PROBLEM TO SOLVE :: Transcribe word for word the lines below from the line with "This screenshot has height=441, width=800." through the line with "This screenshot has width=378, height=414.", ends included.

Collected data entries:
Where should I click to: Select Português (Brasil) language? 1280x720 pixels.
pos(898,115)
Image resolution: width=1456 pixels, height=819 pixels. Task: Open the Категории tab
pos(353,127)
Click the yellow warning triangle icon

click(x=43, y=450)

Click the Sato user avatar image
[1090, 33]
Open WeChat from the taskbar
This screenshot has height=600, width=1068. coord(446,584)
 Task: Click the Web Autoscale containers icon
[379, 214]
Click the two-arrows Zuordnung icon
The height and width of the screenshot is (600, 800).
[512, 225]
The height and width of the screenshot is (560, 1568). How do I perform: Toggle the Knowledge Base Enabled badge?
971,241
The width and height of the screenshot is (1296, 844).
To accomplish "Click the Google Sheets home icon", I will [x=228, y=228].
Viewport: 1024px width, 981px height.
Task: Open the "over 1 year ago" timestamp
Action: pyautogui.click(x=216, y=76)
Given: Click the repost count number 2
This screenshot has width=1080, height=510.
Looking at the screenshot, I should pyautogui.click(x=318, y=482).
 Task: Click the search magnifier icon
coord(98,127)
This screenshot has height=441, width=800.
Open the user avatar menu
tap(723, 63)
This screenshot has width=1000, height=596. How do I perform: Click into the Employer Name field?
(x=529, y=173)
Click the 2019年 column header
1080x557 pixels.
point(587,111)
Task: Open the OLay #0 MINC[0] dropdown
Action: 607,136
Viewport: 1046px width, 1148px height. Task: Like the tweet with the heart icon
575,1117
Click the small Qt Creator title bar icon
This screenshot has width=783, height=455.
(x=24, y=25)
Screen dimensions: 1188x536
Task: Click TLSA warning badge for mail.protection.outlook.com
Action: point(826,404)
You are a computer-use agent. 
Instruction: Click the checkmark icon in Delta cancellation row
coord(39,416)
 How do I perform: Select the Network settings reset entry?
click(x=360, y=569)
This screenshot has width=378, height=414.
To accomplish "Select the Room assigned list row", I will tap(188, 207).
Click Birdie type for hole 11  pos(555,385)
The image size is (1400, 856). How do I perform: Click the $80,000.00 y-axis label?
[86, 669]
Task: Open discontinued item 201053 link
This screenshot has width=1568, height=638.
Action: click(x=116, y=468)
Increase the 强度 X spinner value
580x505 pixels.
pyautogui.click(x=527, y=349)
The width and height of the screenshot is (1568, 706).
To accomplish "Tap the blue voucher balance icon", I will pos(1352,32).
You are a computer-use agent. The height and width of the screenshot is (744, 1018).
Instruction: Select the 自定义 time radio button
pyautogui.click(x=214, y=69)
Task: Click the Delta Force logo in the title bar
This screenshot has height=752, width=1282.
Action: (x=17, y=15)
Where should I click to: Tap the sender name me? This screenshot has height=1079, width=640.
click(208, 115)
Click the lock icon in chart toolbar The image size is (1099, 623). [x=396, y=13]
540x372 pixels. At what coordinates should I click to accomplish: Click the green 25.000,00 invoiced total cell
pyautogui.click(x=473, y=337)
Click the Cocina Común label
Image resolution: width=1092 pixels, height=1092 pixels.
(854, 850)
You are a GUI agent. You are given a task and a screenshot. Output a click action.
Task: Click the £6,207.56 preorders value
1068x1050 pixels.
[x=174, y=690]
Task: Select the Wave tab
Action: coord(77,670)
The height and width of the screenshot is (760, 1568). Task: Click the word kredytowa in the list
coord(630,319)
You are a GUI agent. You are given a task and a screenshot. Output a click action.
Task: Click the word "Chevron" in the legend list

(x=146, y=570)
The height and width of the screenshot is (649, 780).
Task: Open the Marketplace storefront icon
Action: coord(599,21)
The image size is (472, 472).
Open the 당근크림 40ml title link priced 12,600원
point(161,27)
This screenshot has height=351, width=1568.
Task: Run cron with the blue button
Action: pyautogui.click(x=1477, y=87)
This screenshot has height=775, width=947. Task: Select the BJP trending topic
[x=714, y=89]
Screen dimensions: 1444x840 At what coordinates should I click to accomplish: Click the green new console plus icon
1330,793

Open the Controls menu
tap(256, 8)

SOLUTION FOR THIS PROBLEM ::
This screenshot has height=441, width=800.
Open the user avatar menu
tap(723, 63)
This screenshot has width=1000, height=596. How do I perform: Click into the Employer Name field?
(x=529, y=173)
Click the 2019年 column header
1080x557 pixels.
point(587,111)
Task: Open the OLay #0 MINC[0] dropdown
Action: 607,136
Viewport: 1046px width, 1148px height. Task: Like the tweet with the heart icon
575,1117
Click the small Qt Creator title bar icon
This screenshot has width=783, height=455.
(x=24, y=25)
Screen dimensions: 1188x536
Task: Click TLSA warning badge for mail.protection.outlook.com
Action: point(826,404)
You are a computer-use agent. 
Instruction: Click the checkmark icon in Delta cancellation row
coord(39,416)
 How do I perform: Select the Network settings reset entry?
click(x=360, y=569)
This screenshot has width=378, height=414.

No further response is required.